__ABOUT THIS EXERCISE__:
Give the data again in full, without pictures.

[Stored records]

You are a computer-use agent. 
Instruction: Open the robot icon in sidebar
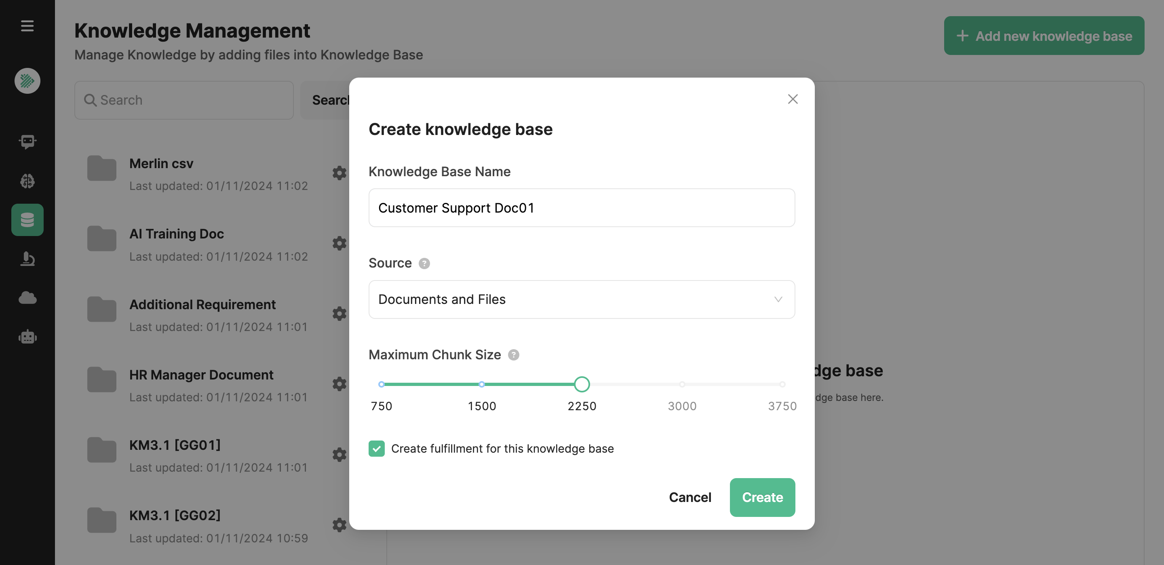point(27,337)
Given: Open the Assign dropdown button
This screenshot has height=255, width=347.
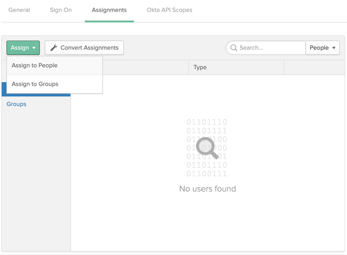Looking at the screenshot, I should point(23,48).
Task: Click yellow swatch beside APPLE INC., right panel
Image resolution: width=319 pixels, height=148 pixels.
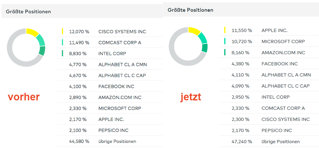Action: tap(225, 30)
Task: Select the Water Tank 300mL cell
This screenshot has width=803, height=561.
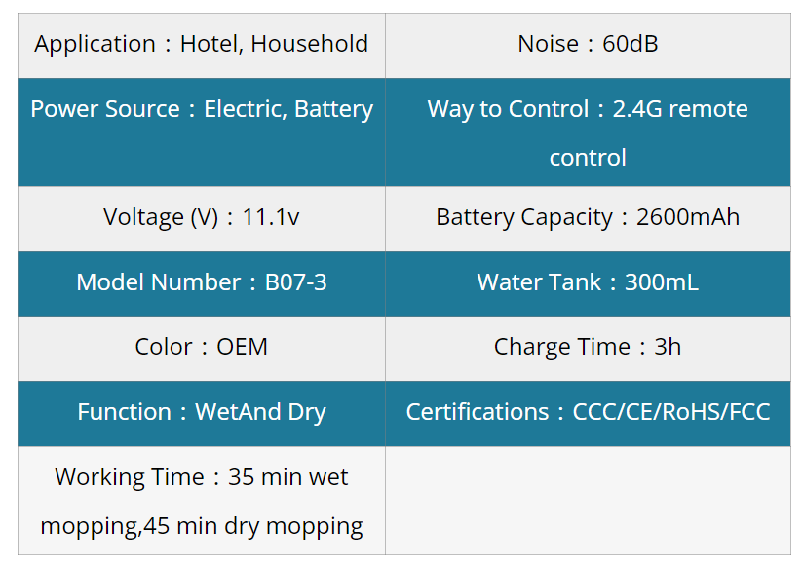Action: pos(588,283)
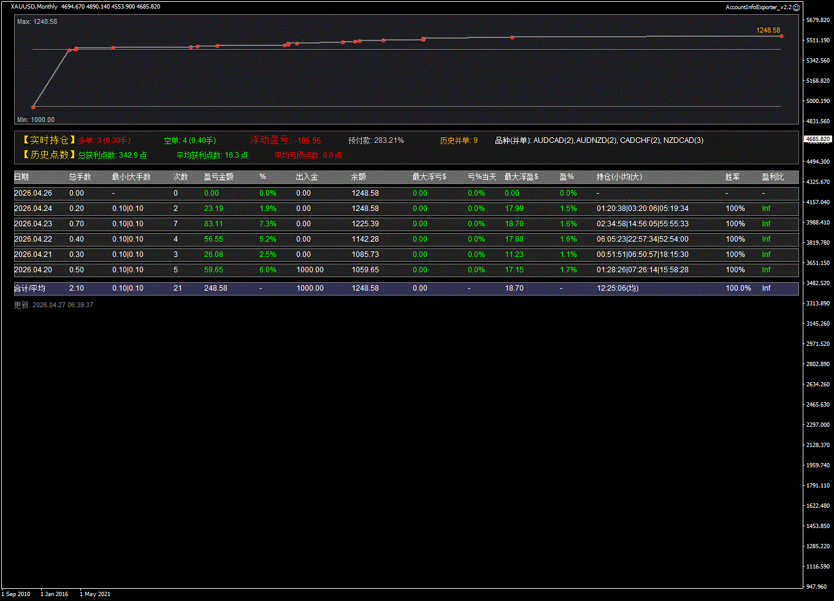Click the AccountInfoExporter_v2.2 EA label

coord(758,7)
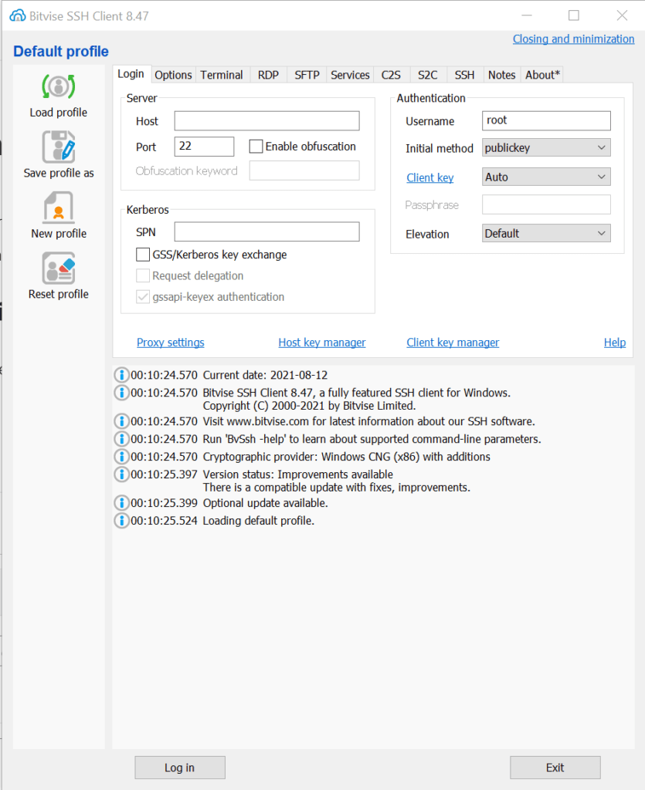Open the SFTP tab
The height and width of the screenshot is (790, 645).
(x=306, y=74)
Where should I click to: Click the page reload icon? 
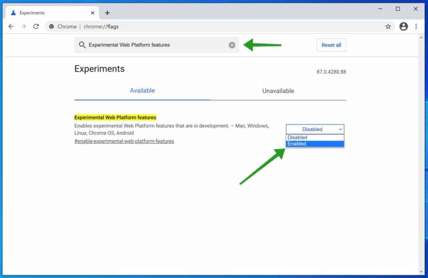point(36,27)
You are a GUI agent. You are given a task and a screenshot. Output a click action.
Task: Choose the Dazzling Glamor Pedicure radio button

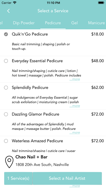pyautogui.click(x=6, y=114)
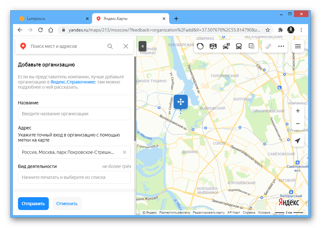The height and width of the screenshot is (228, 321).
Task: Enable public transport layer with bus icon
Action: 239,46
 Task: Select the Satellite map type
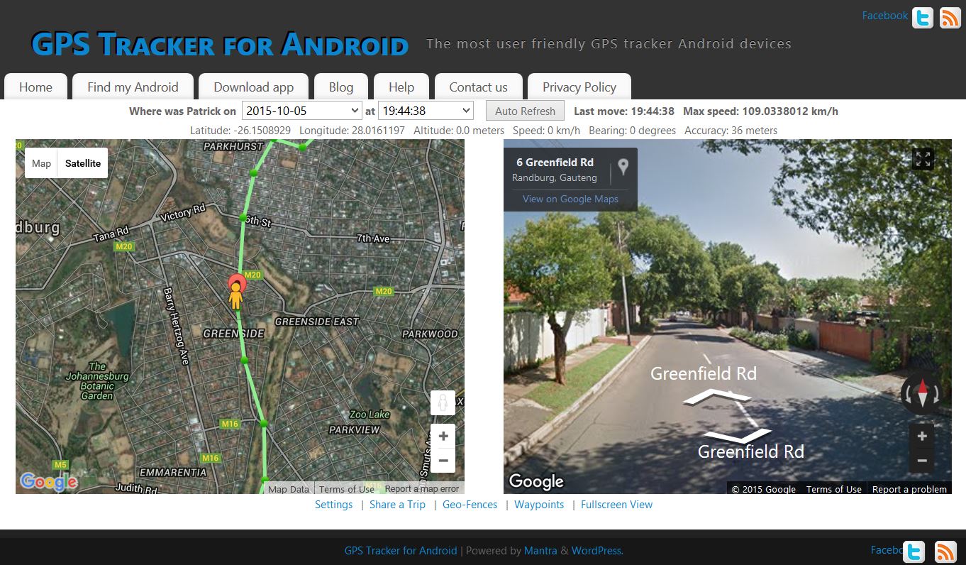pos(83,163)
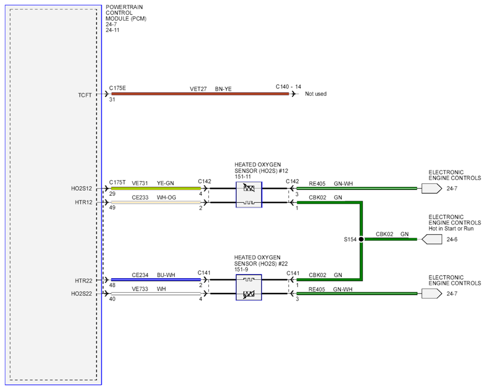Image resolution: width=486 pixels, height=390 pixels.
Task: Select the blue CE234 BU-WH wire
Action: (x=156, y=280)
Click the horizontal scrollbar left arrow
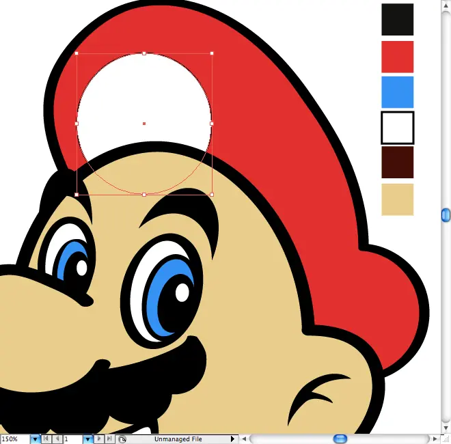The width and height of the screenshot is (451, 444). [244, 439]
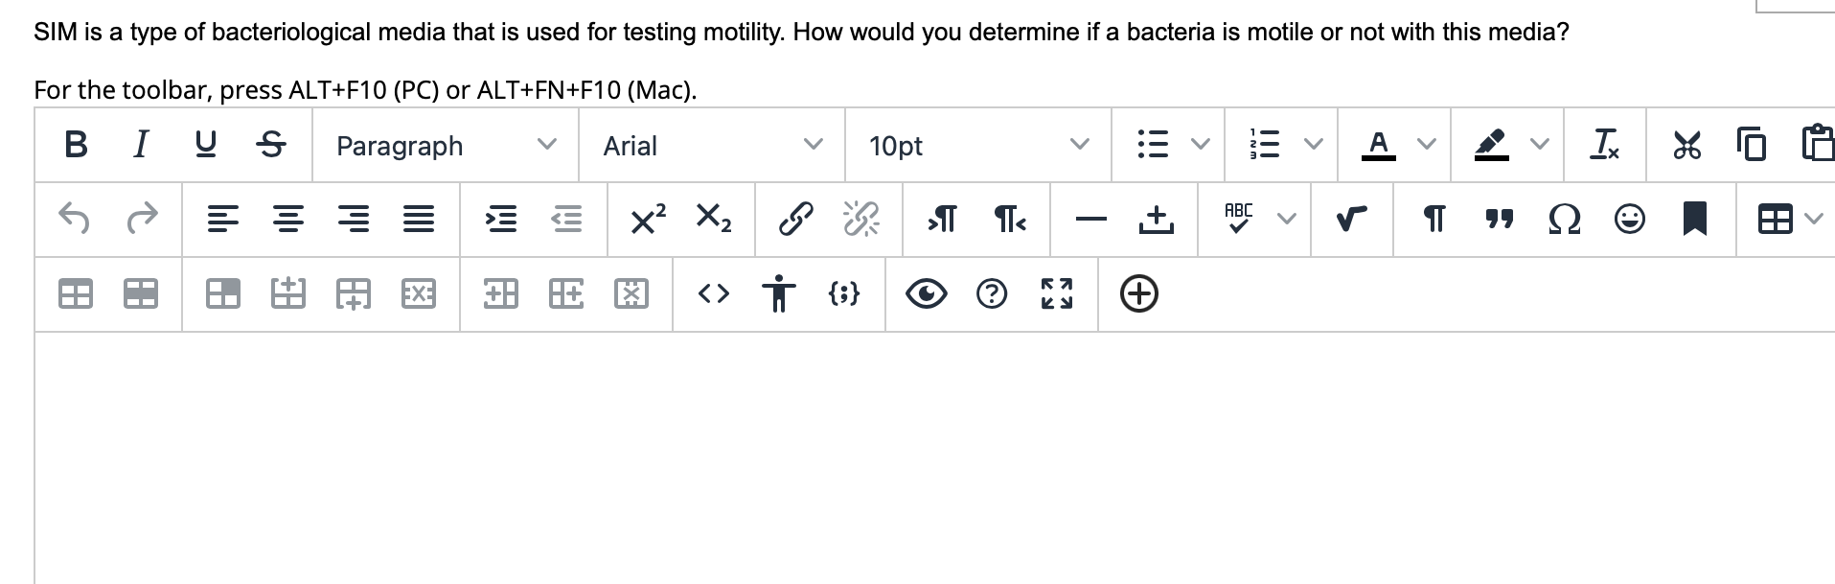Open source code view

pyautogui.click(x=714, y=293)
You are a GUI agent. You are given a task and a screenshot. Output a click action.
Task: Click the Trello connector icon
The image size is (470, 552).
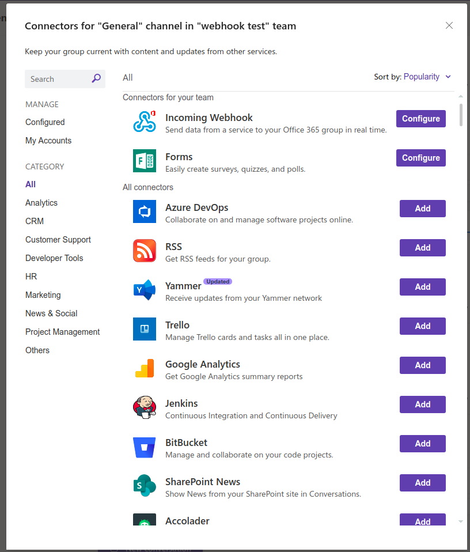(145, 329)
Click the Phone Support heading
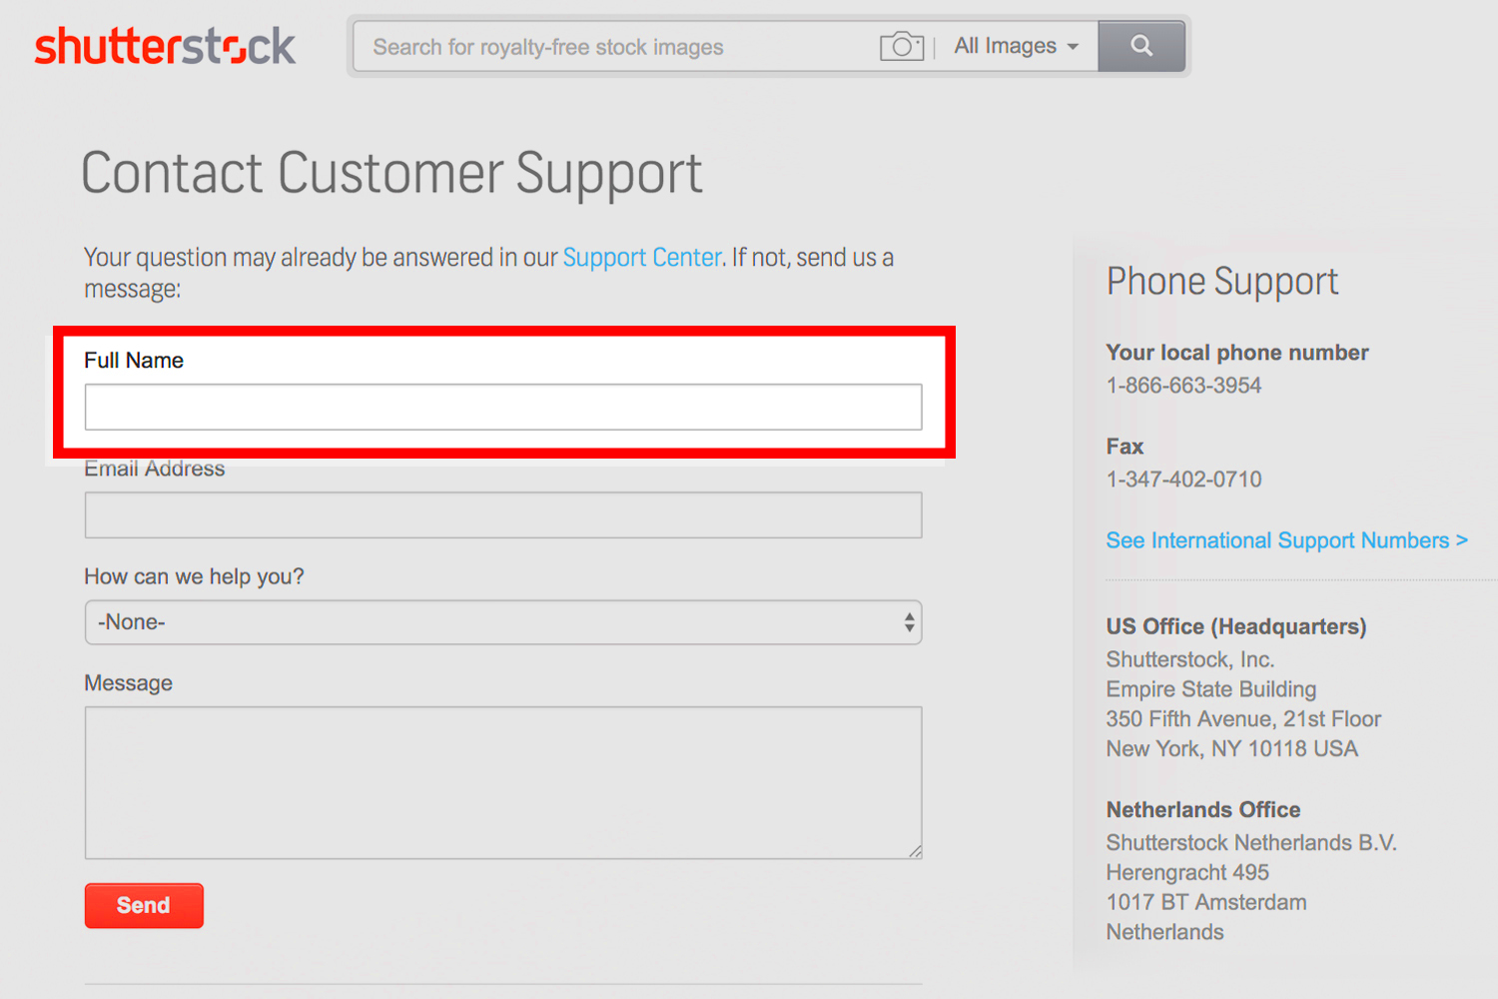 click(x=1222, y=281)
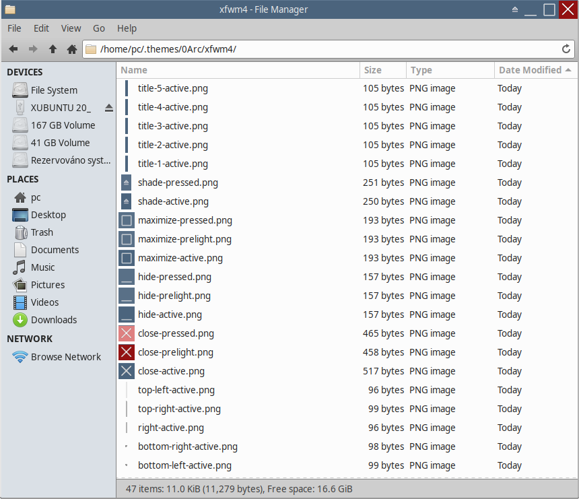The image size is (579, 499).
Task: Open the 167 GB Volume device
Action: [63, 125]
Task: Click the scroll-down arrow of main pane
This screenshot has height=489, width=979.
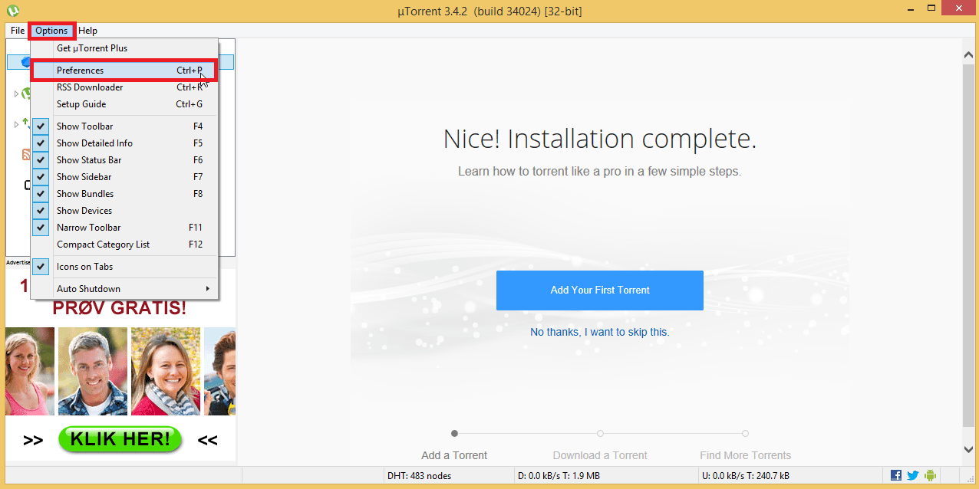Action: pyautogui.click(x=969, y=449)
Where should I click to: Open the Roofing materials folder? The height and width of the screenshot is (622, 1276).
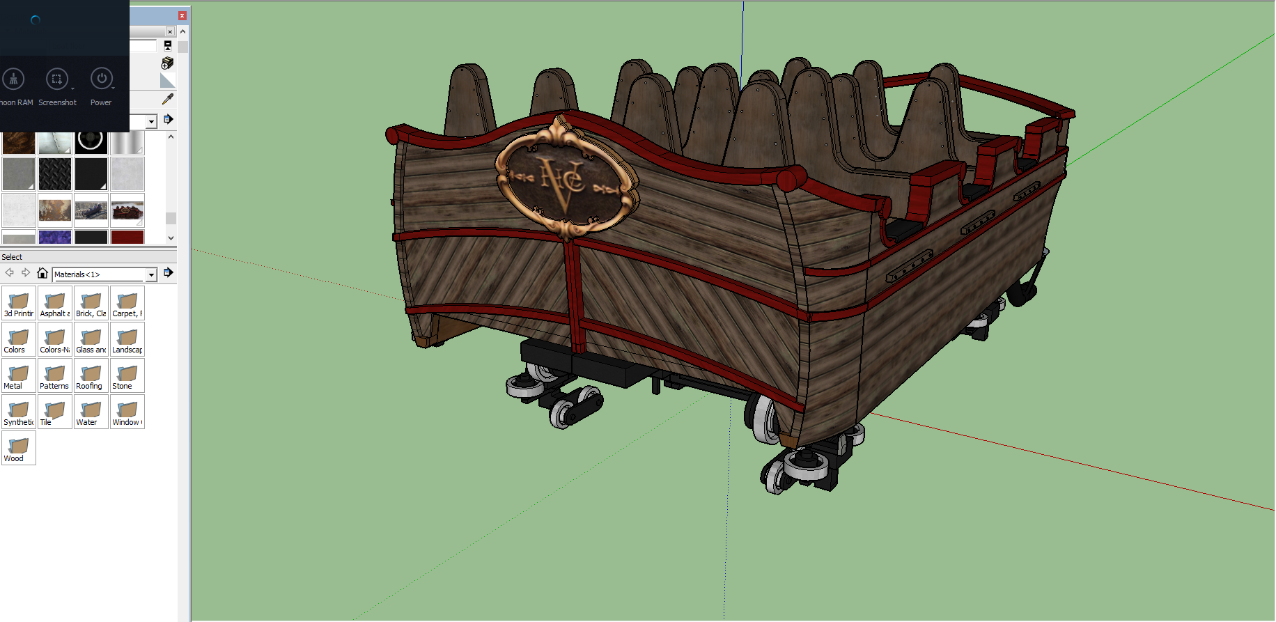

__OUTPUT OF THE TASK__:
You are a computer-use agent. 
Instruction: Open the robot icon in sidebar
point(27,337)
Given: Open the Assign dropdown button
This screenshot has height=255, width=347.
Looking at the screenshot, I should point(23,48).
Task: Click yellow swatch beside APPLE INC., right panel
Image resolution: width=319 pixels, height=148 pixels.
Action: tap(225, 30)
Task: Select the Water Tank 300mL cell
This screenshot has width=803, height=561.
Action: pos(588,283)
Click the AccountInfoExporter_v2.2 EA label

coord(758,7)
Open the SFTP tab
The height and width of the screenshot is (790, 645).
(x=306, y=74)
Where should I click to: Click the page reload icon? 
point(36,27)
You are a GUI agent. You are given a task and a screenshot. Output a click action.
Task: Choose the Dazzling Glamor Pedicure radio button

pyautogui.click(x=6, y=114)
The height and width of the screenshot is (228, 321).
Task: Enable public transport layer with bus icon
Action: 239,46
 Task: Select the Satellite map type
pos(83,163)
Image resolution: width=486 pixels, height=390 pixels.
Task: Select the blue CE234 BU-WH wire
Action: (x=156, y=280)
Click the horizontal scrollbar left arrow
The width and height of the screenshot is (451, 444). [244, 439]
Open source code view

pyautogui.click(x=714, y=293)
You are a GUI agent. You are given a task and a screenshot. Output a click action.
Task: Click the Trello connector icon
The image size is (470, 552).
(145, 329)
Click the Phone Support heading
 click(x=1222, y=281)
The image size is (579, 499).
Task: Open the 167 GB Volume device
Action: [63, 125]
Task: Click the scroll-down arrow of main pane
This screenshot has height=489, width=979.
Action: pyautogui.click(x=969, y=449)
Where should I click to: Open the Roofing materials folder? The height and width of the screenshot is (622, 1276).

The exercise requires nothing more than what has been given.